## Task to carry out
In the records below, find the line containing "Task: Click the Selesai red progress bar" and print it and every line after it exactly, through the end. Skip pictures.

━━━━━ Material for this exercise

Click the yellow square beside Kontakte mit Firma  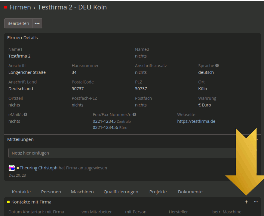click(x=8, y=202)
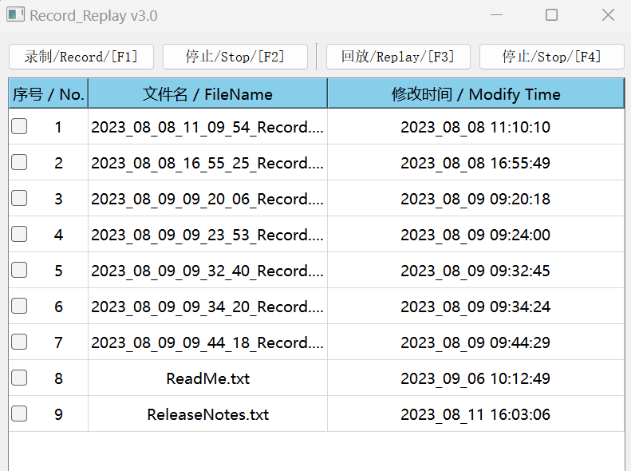This screenshot has height=471, width=631.
Task: Tick the checkbox for row 2
Action: [x=19, y=162]
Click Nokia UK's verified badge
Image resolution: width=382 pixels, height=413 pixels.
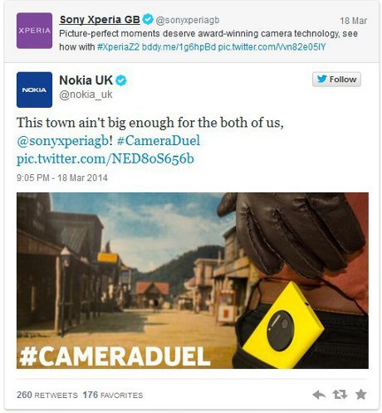121,80
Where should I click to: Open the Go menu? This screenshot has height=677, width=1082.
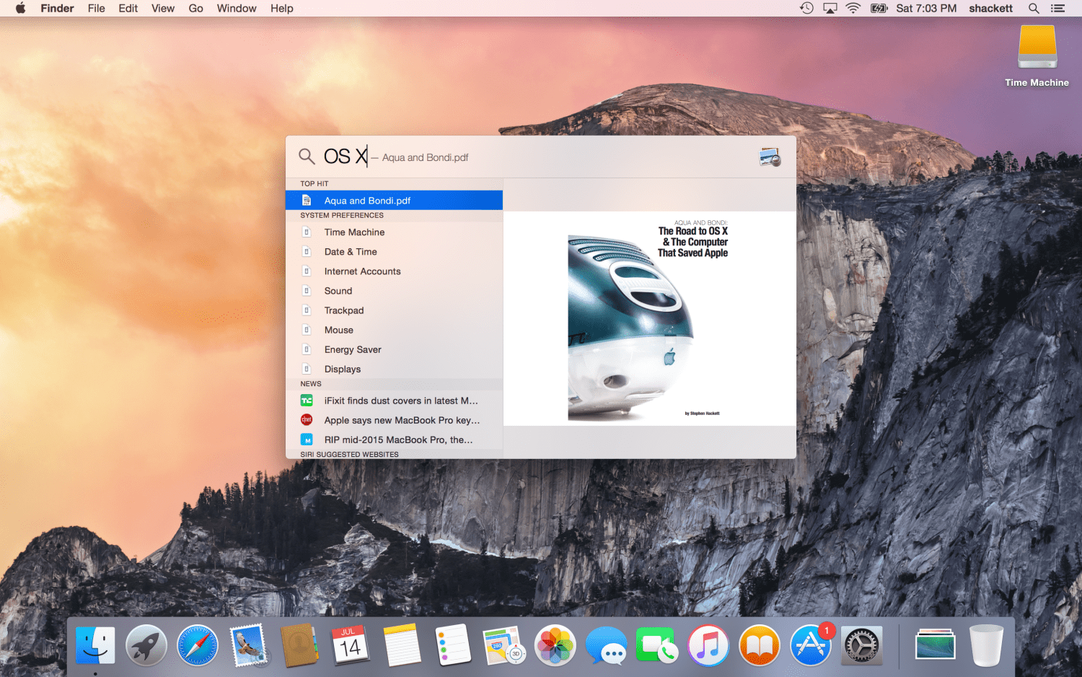(195, 9)
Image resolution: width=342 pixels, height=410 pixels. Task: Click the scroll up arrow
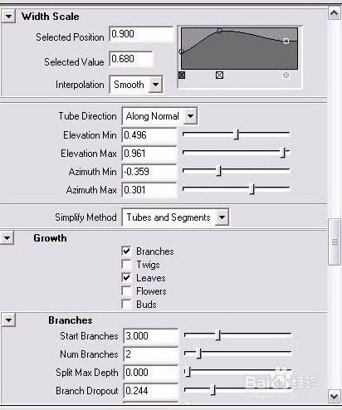335,13
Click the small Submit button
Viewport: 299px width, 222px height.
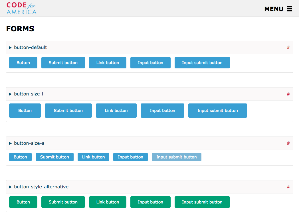click(x=54, y=157)
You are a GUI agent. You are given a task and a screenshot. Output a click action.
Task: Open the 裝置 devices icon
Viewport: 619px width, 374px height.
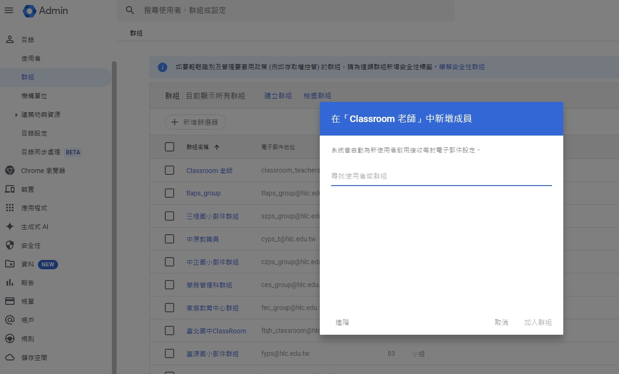[9, 189]
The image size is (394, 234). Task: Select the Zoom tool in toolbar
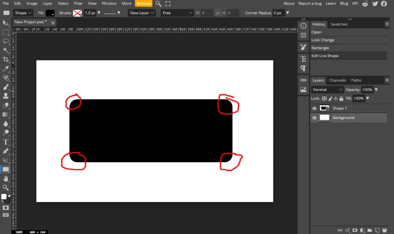(6, 187)
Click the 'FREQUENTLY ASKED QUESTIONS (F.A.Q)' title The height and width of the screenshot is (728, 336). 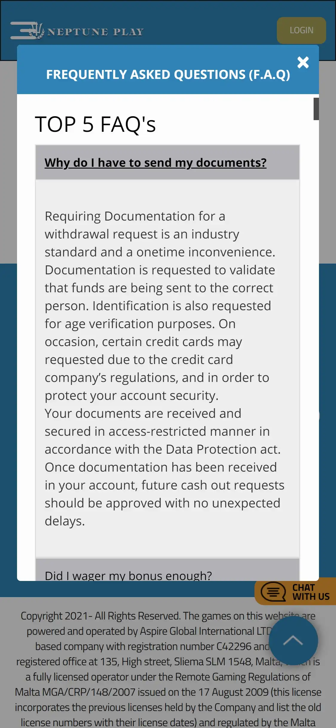(x=168, y=75)
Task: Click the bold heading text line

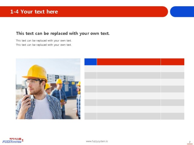Action: click(63, 34)
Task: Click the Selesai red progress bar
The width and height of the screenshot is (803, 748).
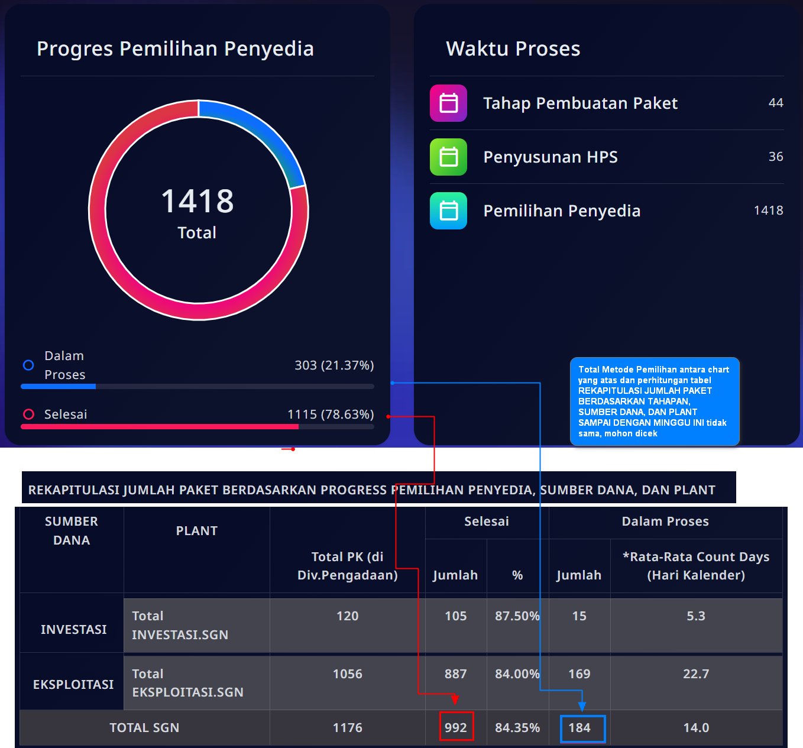Action: click(160, 426)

━━━━━━━━━━

## Solution to the exercise
Task: Click the Selesai red progress bar
The width and height of the screenshot is (803, 748).
Action: click(160, 426)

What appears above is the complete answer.